Kosmiczny Teleskop Jamesa Webba (James Webb Space Telescope) ukończył manewr rozkładania specjalnej osłony chroniącej go przed Słońcem - poinformowała we wtorek amerykańska agencja kosmiczna NASA. Rozkładanie osłony było jednym z najbardziej newralgicznych punktów procesu uruchamiania nowatorskiego teleskopu.
- Rozłożenie osłony przeciwsłonecznej w przestrzeni kosmicznej to kamień milowy, kluczowy dla powodzenia misji - powiedział Gregory L. Robinson, dyrektor programu "James Webb Space Telescope".
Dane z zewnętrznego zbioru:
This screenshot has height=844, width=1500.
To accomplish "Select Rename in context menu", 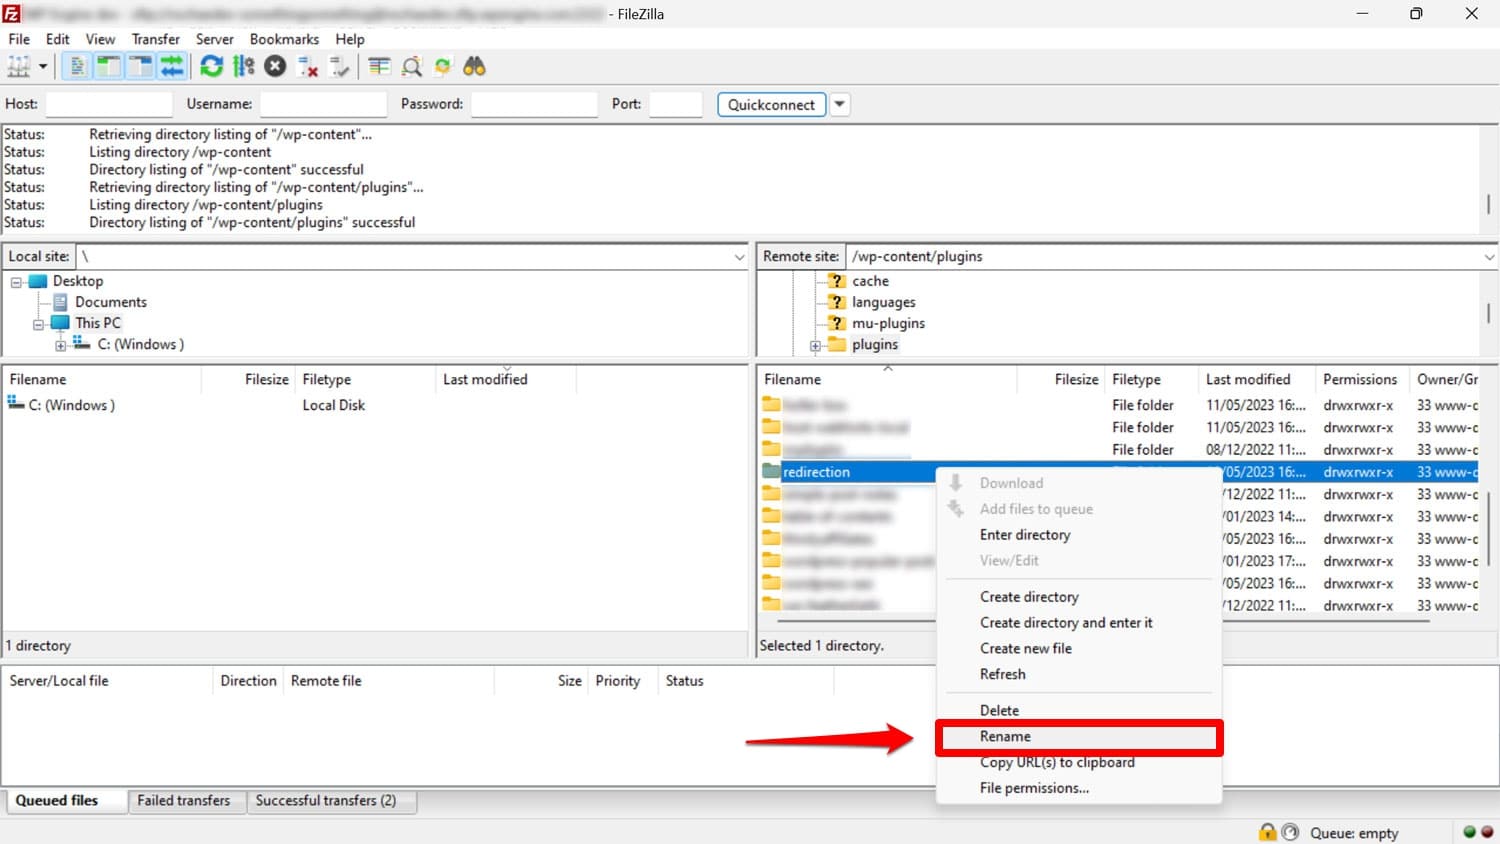I will pyautogui.click(x=1005, y=736).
Rozkładanie i napinanie osłony trwało niemal tydzień
Rozkładanie i napinanie pięciowarstwowej, 70-metrowej osłony przeciwsłonecznej trwało niemal tydzień i zostało ukończone na dzień przed planowaną datą. Konstrukcja ma chronić teleskop przed promieniami słonecznymi i zapewnić temperaturę potrzebną do odpowiedniego działania instrumentów naukowych.
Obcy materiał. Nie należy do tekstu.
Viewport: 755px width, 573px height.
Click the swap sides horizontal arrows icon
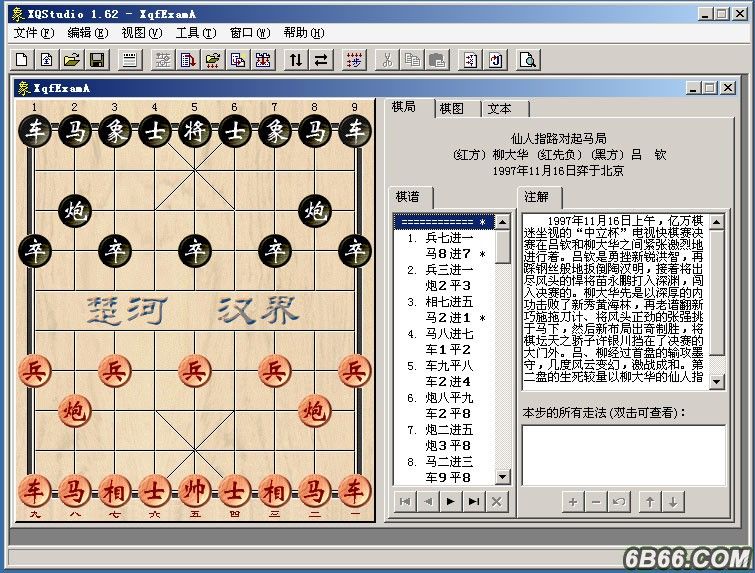click(321, 60)
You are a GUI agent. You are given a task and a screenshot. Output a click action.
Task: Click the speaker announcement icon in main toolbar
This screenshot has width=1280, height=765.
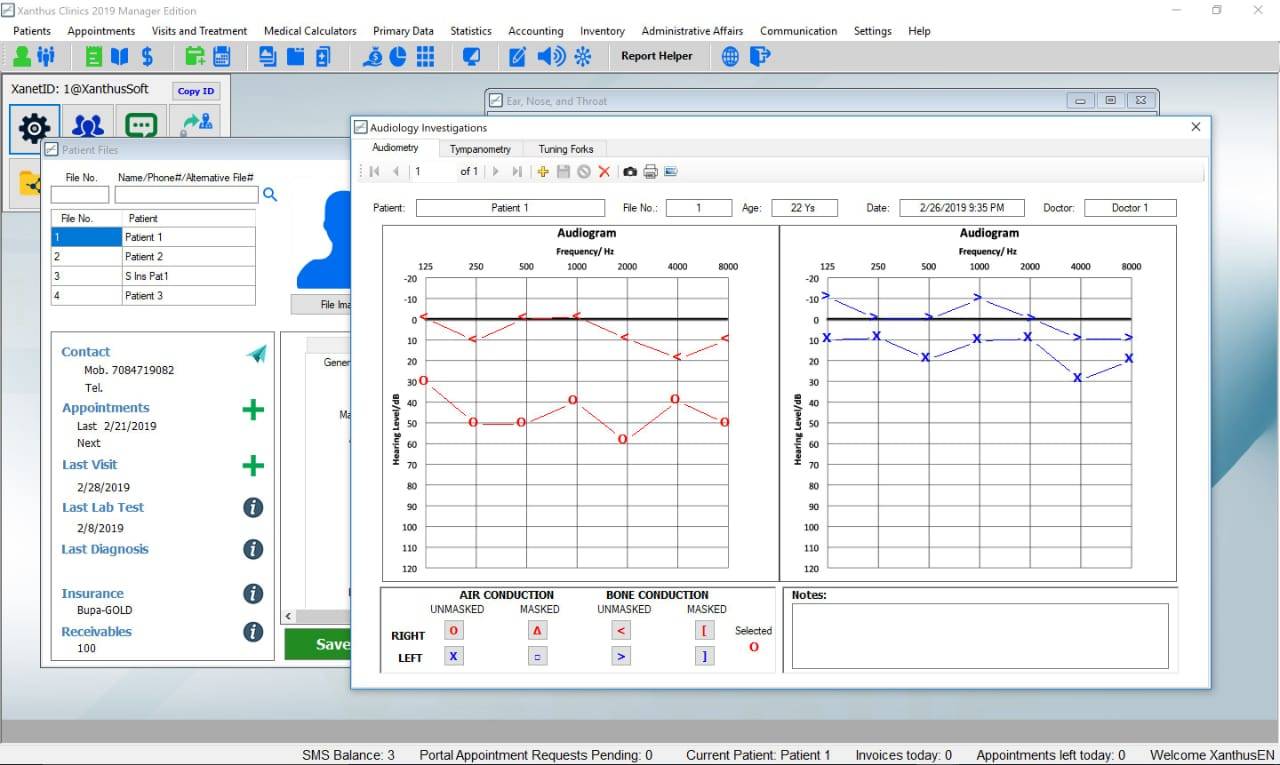(549, 56)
Rozwinięcie osłony stanowiło jeden z najbardziej wrażliwych elementów operacji. Wraz z zakończeniem procesu naukowcom udało się skompletować około 75 procent z 344 elementów misji, których niepowodzenie grozi porażką całego projektu.
Kolejne kroki misji
Wcześniej teleskop z powodzeniem przeszedł między innymi rozłożenie anteny oraz paneli słonecznych. W ciągu następnych pięciu dni rozłożone zostanie zwierciadło wtórne teleskopu, a później jego najważniejszy element - 6,5-metrowe zwierciadło główne. Wszystkie te elementy musiały zostać złożone, by zmieściły się do rakiety Ariane 5, za pomocą której teleskop został wyniesiony w przestrzeń kosmiczną 25 grudnia. Odpowiednie ustawienie i kalibracja paneli zwierciadła zajmie kolejne ok. 10 dni.
Dziesięć dni po starcie z bazy w Gujanie Francuskiej Kosmiczny Teleskop Jamesa Webba podróżuje obecnie z prędkością 0,51 kilometra na sekundę i znajduje się ponad 915 tysięcy kilometrów od Ziemi. Do docelowego punktu podróży - punktu libracyjnego L2, zostało mu do przebycia ponad 530 tys. kilometrów. Według planów ma tam dotrzeć 22 stycznia. Pełne rozpoczęcie pracy teleskopu planowane jest późną wiosną.
Teleskop Webba to owoc prawie trzech dekad pracy naukowców z NASA, Europejskiej Agencji Kosmicznej i Kanadyjskiej Agencji Kosmicznej. Maszyna jest bardziej zaawansowanym i potężniejszym następcą teleskopu Hubble'a. Astronomowie mają nadzieję, że dzięki nowemu teleskopowi będzie możliwe m.in. zbadanie atmosfery planet spoza Układu Słonecznego pod kątem śladów życia oraz dostrzeżenie pierwszych gwiazd i galaktyk, powstałych ok. 200 milionów lat po Wielkim Wybuchu.